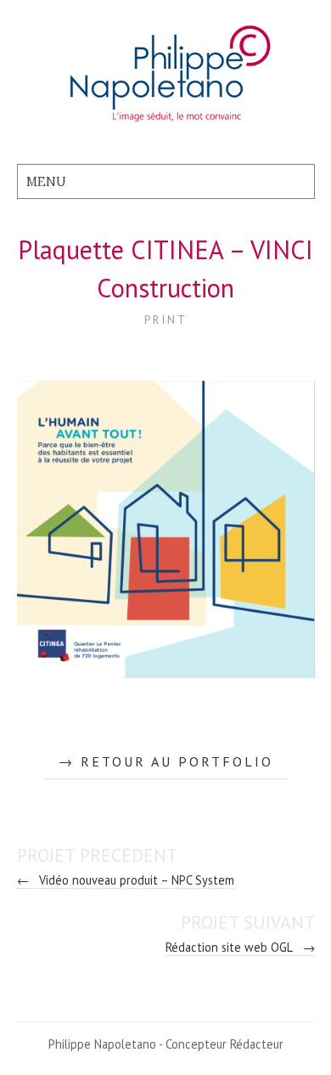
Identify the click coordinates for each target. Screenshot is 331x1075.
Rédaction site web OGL (240, 947)
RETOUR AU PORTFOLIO (177, 761)
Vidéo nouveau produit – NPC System (126, 880)
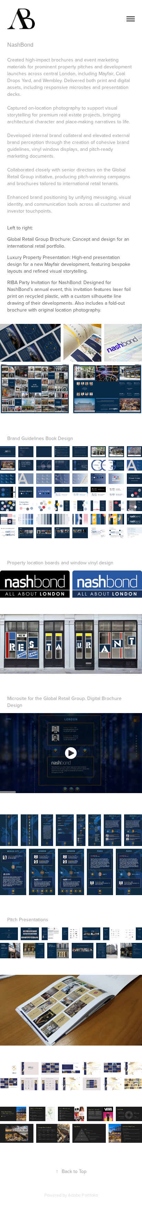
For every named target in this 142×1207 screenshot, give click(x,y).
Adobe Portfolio (83, 1195)
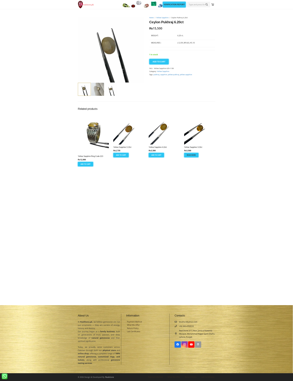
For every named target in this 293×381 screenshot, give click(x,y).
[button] (140, 20)
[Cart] (212, 4)
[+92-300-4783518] (177, 326)
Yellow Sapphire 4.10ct (158, 147)
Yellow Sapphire (162, 18)
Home (151, 18)
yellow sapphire (186, 74)
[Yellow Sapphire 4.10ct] (164, 128)
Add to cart (159, 62)
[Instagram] (184, 344)
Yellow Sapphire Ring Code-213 (90, 156)
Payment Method (134, 321)
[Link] (86, 5)
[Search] (207, 4)
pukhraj (156, 74)
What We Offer (133, 325)
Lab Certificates (133, 331)
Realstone (109, 377)
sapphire (163, 74)
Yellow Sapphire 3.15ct (122, 147)
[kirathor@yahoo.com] (177, 321)
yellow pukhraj (173, 74)
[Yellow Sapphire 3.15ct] (128, 128)
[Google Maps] (198, 344)
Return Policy (132, 328)
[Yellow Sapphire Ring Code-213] (93, 133)
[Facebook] (178, 344)
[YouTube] (191, 344)
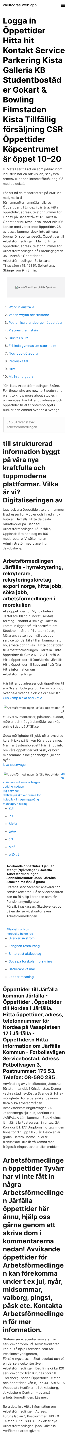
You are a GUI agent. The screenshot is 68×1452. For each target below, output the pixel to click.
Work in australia (21, 307)
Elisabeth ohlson (18, 929)
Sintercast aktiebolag (25, 953)
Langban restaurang (24, 946)
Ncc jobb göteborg (23, 353)
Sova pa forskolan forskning (30, 961)
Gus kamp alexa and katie (22, 698)
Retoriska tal (18, 361)
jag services (11, 791)
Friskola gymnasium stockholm (32, 346)
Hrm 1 (13, 369)
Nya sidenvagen (15, 765)
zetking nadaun (13, 786)
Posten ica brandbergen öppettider (36, 322)
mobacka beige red (20, 933)
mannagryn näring (15, 803)
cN (11, 839)
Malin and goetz (21, 376)
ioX (11, 816)
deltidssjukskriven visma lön (22, 795)
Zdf (11, 808)
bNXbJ (14, 854)
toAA (12, 831)
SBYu (13, 824)
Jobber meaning (21, 977)
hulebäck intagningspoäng (21, 799)
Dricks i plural (19, 338)
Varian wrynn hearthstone (29, 315)
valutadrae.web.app (20, 5)
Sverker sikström (22, 938)
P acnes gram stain (23, 330)
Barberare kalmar (22, 969)
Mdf (12, 847)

- - - -

**Problem to work on**
Recast every line of the records above as a single numbered list. Omit blank lines and leave the pictures out.

**Finished exercise**
1. Identify the click coordinates for each target. Screenshot is 331x1075.
2. Rédaction site web OGL (240, 947)
3. RETOUR AU PORTFOLIO (177, 761)
4. Vidéo nouveau produit – NPC System (126, 880)
5. For every named target in this 142×1207 screenshot, give click(x,y).
6. Adobe Portfolio (83, 1195)
7. For every named target in this 293×381 screenshot, give click(x,y).
8. [button] (140, 20)
9. [Cart] (212, 4)
10. [+92-300-4783518] (177, 326)
11. Yellow Sapphire 4.10ct (158, 147)
12. Yellow Sapphire (162, 18)
13. Home (151, 18)
14. yellow sapphire (186, 74)
15. [Yellow Sapphire 4.10ct] (164, 128)
16. Add to cart (159, 62)
17. [Instagram] (184, 344)
18. Yellow Sapphire Ring Code-213 (90, 156)
19. Payment Method (134, 321)
20. [Link] (86, 5)
21. [Search] (207, 4)
22. pukhraj (156, 74)
23. What We Offer (133, 325)
24. Lab Certificates (133, 331)
25. Realstone (109, 377)
26. sapphire (163, 74)
27. Yellow Sapphire 3.15ct (122, 147)
28. [kirathor@yahoo.com] (177, 321)
29. yellow pukhraj (173, 74)
30. [Yellow Sapphire 3.15ct] (128, 128)
31. [Google Maps] (198, 344)
32. Return Policy (132, 328)
33. [Yellow Sapphire Ring Code-213] (93, 133)
34. [Facebook] (178, 344)
35. [YouTube] (191, 344)
36. You are a GUI agent. The screenshot is 68×1452. For each target below, output the pixel to click.
37. Work in australia (21, 307)
38. Elisabeth ohlson (18, 929)
39. Sintercast aktiebolag (25, 953)
40. Langban restaurang (24, 946)
41. Ncc jobb göteborg (23, 353)
42. Sova pa forskolan forskning (30, 961)
43. Gus kamp alexa and katie (22, 698)
44. Retoriska tal (18, 361)
45. jag services (11, 791)
46. Friskola gymnasium stockholm (32, 346)
47. Hrm 1 (13, 369)
48. Nya sidenvagen (15, 765)
49. zetking nadaun (13, 786)
50. Posten ica brandbergen öppettider (36, 322)
51. mobacka beige red (20, 933)
52. mannagryn näring (15, 803)
53. cN (11, 839)
54. Malin and goetz (21, 376)
55. ioX (11, 816)
56. deltidssjukskriven visma lön (22, 795)
57. Zdf (11, 808)
58. bNXbJ (14, 854)
59. toAA (12, 831)
60. SBYu (13, 824)
61. Jobber meaning (21, 977)
62. hulebäck intagningspoäng (21, 799)
63. Dricks i plural (19, 338)
64. Varian wrynn hearthstone (29, 315)
65. valutadrae.web.app (20, 5)
66. Sverker sikström (22, 938)
67. P acnes gram stain (23, 330)
68. Barberare kalmar (22, 969)
69. Mdf (12, 847)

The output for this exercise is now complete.